L’un des aspects les plus notables du dernier cycle, qui s’est terminé par la Grande Récession de 2008, est, sans aucun doute, le comportement divergent des politiques monétaires et fiscales de la zone anglo-saxonne, fondées sur le nationalisme monétaire, et de celles menées par les pays de l’Union Monétaire Européenne. A partir de la crise financière et de la récession économiques apparues en 2007-2008, la Réserve Fédérale aussi bien que la Banque d’Angleterre ont entamé des politiques monétaires consistant à réduire pratiquement à zéro les taux d’intérêt ; consistant aussi dans l’injection massive de moyens de paiement, euphémiquement appelée « quantitative easing », et dans la monétisation massive et continue, directe et sans scrupule, de la dette publique souveraine.[1] A cette politique monétaire très laxiste (dominée à la fois par les recommandations monétaristes et keynésienne) s’ajoute le stimulant fiscal énergique que suppose le maintien, tant aux Etats Unis qu’en Angleterre, de déficits budgétaires représentant environ 10 pour cent de leurs Produits Intérieurs Bruts respectifs (considérés cependant comme très insuffisants, du moins par les keynésiens les plus récalcitrants comme Krugman et d’autres).
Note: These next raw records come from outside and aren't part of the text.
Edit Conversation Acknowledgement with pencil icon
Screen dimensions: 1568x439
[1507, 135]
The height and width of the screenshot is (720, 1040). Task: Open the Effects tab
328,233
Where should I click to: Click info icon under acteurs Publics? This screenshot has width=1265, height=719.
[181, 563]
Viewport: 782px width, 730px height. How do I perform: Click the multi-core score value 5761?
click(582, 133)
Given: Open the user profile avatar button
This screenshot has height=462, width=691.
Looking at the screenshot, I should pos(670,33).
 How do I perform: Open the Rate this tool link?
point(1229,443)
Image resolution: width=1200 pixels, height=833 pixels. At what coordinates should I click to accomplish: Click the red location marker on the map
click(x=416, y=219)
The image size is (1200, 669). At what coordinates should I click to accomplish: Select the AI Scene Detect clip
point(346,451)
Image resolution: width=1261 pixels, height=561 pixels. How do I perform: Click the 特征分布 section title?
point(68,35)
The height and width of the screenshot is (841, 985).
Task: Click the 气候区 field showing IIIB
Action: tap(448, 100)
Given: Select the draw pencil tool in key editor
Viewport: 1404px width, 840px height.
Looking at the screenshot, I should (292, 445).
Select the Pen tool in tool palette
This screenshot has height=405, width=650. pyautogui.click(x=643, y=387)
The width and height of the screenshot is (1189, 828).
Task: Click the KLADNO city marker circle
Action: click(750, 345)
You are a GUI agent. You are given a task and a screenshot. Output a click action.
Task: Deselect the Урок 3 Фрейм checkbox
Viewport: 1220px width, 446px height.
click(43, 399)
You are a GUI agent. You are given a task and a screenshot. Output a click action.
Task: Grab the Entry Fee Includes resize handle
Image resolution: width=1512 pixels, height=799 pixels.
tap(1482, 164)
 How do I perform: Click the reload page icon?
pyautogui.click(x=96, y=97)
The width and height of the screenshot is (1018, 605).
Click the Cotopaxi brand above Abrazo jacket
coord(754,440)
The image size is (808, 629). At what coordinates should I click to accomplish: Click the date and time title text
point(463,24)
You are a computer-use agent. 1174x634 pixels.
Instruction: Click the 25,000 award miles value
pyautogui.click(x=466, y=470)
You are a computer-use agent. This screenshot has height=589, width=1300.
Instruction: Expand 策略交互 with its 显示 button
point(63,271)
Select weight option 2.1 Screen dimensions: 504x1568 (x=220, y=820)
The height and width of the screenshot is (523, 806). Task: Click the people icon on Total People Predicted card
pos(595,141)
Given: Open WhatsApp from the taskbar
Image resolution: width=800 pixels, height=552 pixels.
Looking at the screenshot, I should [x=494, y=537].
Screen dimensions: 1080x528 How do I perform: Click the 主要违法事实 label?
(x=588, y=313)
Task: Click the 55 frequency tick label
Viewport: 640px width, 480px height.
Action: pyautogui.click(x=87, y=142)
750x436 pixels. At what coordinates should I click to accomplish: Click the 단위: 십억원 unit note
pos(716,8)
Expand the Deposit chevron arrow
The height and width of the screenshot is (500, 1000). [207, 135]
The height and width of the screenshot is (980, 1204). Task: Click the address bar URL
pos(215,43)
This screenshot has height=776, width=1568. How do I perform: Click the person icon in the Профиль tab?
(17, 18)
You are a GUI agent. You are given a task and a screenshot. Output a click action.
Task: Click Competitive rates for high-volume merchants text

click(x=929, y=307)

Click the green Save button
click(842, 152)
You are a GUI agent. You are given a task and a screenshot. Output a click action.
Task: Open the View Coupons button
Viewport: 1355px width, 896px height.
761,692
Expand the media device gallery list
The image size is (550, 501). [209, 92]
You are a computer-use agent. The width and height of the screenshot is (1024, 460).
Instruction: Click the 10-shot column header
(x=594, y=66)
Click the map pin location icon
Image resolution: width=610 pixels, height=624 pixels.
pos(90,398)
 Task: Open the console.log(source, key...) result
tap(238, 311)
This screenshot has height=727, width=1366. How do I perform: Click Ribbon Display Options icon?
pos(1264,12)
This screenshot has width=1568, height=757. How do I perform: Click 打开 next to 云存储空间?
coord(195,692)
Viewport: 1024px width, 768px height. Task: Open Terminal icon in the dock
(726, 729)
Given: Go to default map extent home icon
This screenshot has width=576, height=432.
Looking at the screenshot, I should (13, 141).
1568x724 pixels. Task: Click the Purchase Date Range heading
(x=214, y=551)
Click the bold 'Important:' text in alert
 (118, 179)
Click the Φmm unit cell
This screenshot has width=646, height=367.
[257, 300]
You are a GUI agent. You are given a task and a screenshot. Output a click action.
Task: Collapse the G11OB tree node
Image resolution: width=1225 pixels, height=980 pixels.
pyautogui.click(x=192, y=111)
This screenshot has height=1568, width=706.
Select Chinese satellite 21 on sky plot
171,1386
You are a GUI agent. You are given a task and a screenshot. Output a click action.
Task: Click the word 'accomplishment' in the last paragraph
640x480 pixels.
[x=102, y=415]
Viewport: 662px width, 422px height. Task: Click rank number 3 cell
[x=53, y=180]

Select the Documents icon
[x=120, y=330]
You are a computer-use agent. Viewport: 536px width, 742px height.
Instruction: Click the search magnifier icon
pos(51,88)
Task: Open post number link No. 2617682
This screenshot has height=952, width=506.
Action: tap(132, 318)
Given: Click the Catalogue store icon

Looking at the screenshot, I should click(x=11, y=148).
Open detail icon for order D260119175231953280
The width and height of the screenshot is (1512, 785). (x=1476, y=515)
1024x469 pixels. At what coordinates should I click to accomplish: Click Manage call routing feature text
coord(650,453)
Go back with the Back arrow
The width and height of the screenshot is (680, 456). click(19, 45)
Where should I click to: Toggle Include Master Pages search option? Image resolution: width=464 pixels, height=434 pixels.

Fort heureusement, et à la différence de ce qui se passe avec le dollar et la livre, l’injection monétaire, dans la zone euro, n’est pas aussi facile à réaliser et le désordre budgétaire ne peut pas s’y maintenir aussi impuni indéfiniment. La Banque Centrale Européenne n’est pas compétente, du moins en théorie, pour monétiser la dette publique européenne. Elle l’a certes acceptée comme collatéral de ses prêts massifs au système bancaire, et a même acquis directement et sporadiquement, à partir de l’été 2011, des bons des pays périphériques les plus menacés (Italie, Espagne), mais il existe une différence économique fondamentale entre la façon d’agir des Etats Unis et de l’Angleterre et la politique menée en Europe Continentale : alors que le monde anglo-saxon pratique délibérément et sans scrupule l’agression monétaire et le désordre budgétaire, ce genre de politiques sont menées en Europe « à contrecoeur », après des « sommets » successifs, multiples, et interminables ; elles sont le fruit de négociations longues et difficiles et, ce qui est plus important, les injections monétaires et l’appui à la dette des pays en difficulté sont toujours dosés et réalisés en échange de réformes fondées sur l’austérité budgétaire (et pas sur la stimulation fiscale) et l’introduction de politiques d’offre qui favorisent la libéralisation et la compétitivité des marchés.[2] Et, quoiqu’elle eût dû avoir lieu bien plus tôt, la suspension de paiements de facto de l’Etat grec, qui a obtenu une remise de dette (« hair cut ») de près de 75 pour cent de la part des investisseurs privés ayant confié à tort en sa dette, a lancé un signal incontournable aux marchés : ce dernier ne laisse d’autre issue aux autres pays en difficulté que d’affronter avec rigueur, énergie et sans perte de temps toutes les réformes nécessaires. Nous l’avons vu, même dans des Etats comme la France, apparemment intouchables et installés dans un système d’Etat-providence hypertrophié, le crédit de la dette n’obtient plus la cote maximale, le différentiel avec le Bund allemand a augmenté et il a fallu récemment entreprendre des réformes d’austérité et de libéralisation pour que leur appartenance, indiscutable jusqu’ici, au « noyau dur » de la zone euro ne soit pas menacée.[3]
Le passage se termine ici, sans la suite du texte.